Bugün Efes’in, Milet’in, Priene’nin, Didim’in tanıtımında epey bir yol aldık. Bunları ilk tanıtanları, yöreyi turizme açanları ve hizmetlerini unutulup kaybolmaktan kurtardık. ”Söke ve Harabelerini Koruma ve Kurtarma Cemiyeti” ve bunun vatansever aydın düşüncesine sahip öncülerini ortaya çıkarıp, halkımıza ve turizmcilerimize tanıttık. O değerli insanları burada yeniden anmayı bir vatandaşlık görevi olarak kabul ediyor ve anıyorum. Bunlardan aramızdan ayrılanlara Tanrı’dan rahmet, aramızda olanlara da uzun ömürler diliyorum. Hümeyra Özbaş’ı, Cevat Şakir’i, Ekrem Karakaş’ı, Enver Saatçigil’i, Özer Türk’ü, Ömer Kocaöner’i, Naci Akdoğan’ı, Enver Muratoğlu’nu, Halil Özbaş’ı, Ahmet Güçsav’ı, Kaya Şavkay’ı saygıyla anıyorum. Bu insanlar Aşağı Menderes Havzası Turizm Bahçesi’nin ilk fidanlarını diktiler. Bugün bu fidanlar dal ve budak salarak meyve vermeye başladılar. Bu bahçeden birçok insan yararlanmaktadır.Turizm artık bir sektör, bir hayat kaynağı, bir geçim tarzıdır. Efes’in bu hayat kaynağının can damarı olduğunu unutmamak, yazdıklarımın anlamını kavramak gerek. Amacımız da, çabamızda vatan ve ulus insanlık içindir. İnsanlar kaynaştıkça, birbirlerini tanıdıkça, barışa ve yücelişe kavuşurlar. Efes ile programın birinci bölümü, kıyı bölgesi tamamlandı. Şimdi ikinci bölümüne Allah’ın fırsat ve izniyle başlayacağız. Programın ikinci bölümünde şu antik kent ve kültürleri yer alıp tanıtılacak.

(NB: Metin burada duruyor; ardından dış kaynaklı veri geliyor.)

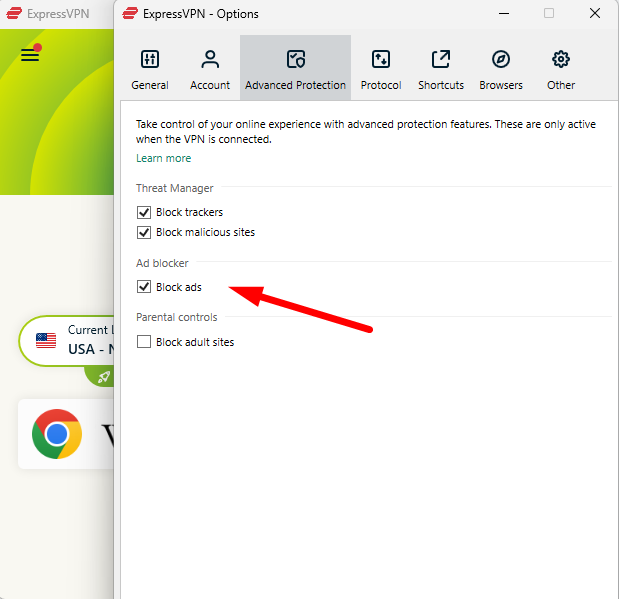Switch to the Account tab
Viewport: 619px width, 599px height.
pyautogui.click(x=210, y=69)
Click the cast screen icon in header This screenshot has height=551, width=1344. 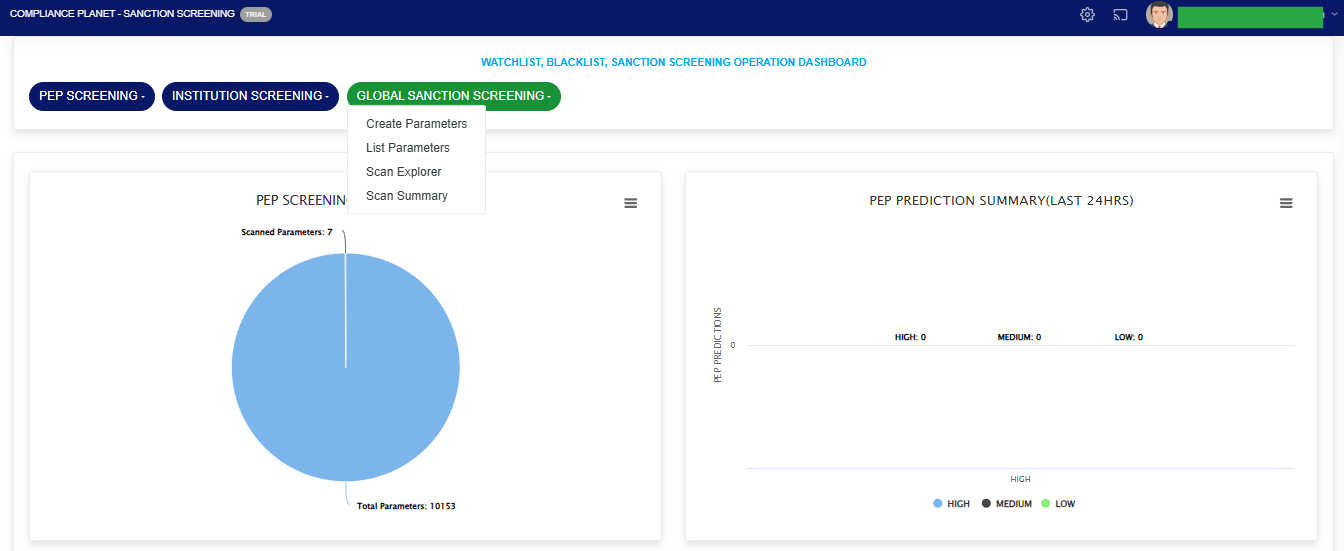point(1120,15)
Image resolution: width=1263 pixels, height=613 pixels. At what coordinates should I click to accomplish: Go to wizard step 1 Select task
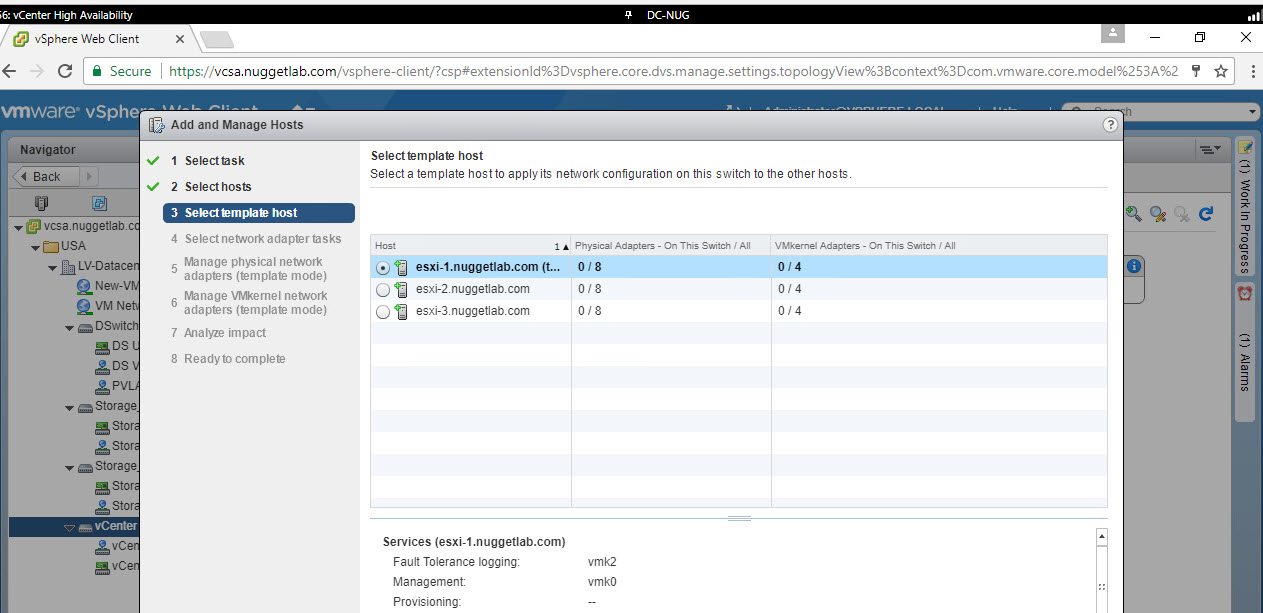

PROGRAMIN İKİNCİ BÖLÜMÜNDE YER ALACAK ANTİK KENT VE KÜLTÜRLER
Bu bölümde havza boyunca ilerleyeceğiz. Ortaklar’da Menderes Magnezisi’ni ziyaret edeceğiz. Aydın’da Tralles’i göreceğiz. Sultanhisar’da Nysa tiyatrosunu ve agorasını gezeceğiz. Karacasu’da, aşk ve güzellik tanrıçası Afrodit’e konuk olacağız. Konuksever bu güzel Tanrıça’nın kentinde epey eğleşeceğiz. Çünkü bu kentte Efes kadar ünlü ve görkemlidir. Burada Afrodit’ten ayrılmak zor olsa da, Pamukkale’nin güzelliği bizi çekip alacak. Ver elini diyerek Pamukkale’ye gideceğiz. Sıcak, şifalı travertenden yapılmış havuzlarından yıkanıp, kırmızı suyun renk renk akan şelalesini seyredeceğiz. Pamukkale ve çevresindeki antik kentleri, dünyaca ünlü anıt mezarların süslediği Nekropol’ü gezeceğiz. Bunların hepsini siz değerli okuyucularım için hazırladım. Yine bu köşede, bu sütunlarda zevkle okuyacaksınız. Böylece iki büyük bilim adamının ruhları şad olacak, rüyaları gerçekleşecektir. Onları yani Ord.Prof. Dr. Ekrem Akurgal ve Prof. T. Kenan Erim’i saygıyla anarak birinci bölümü bitiriyoruz. İkinci bölümde tekrar buluşmak üzere hoşçakalın, bizde kalın.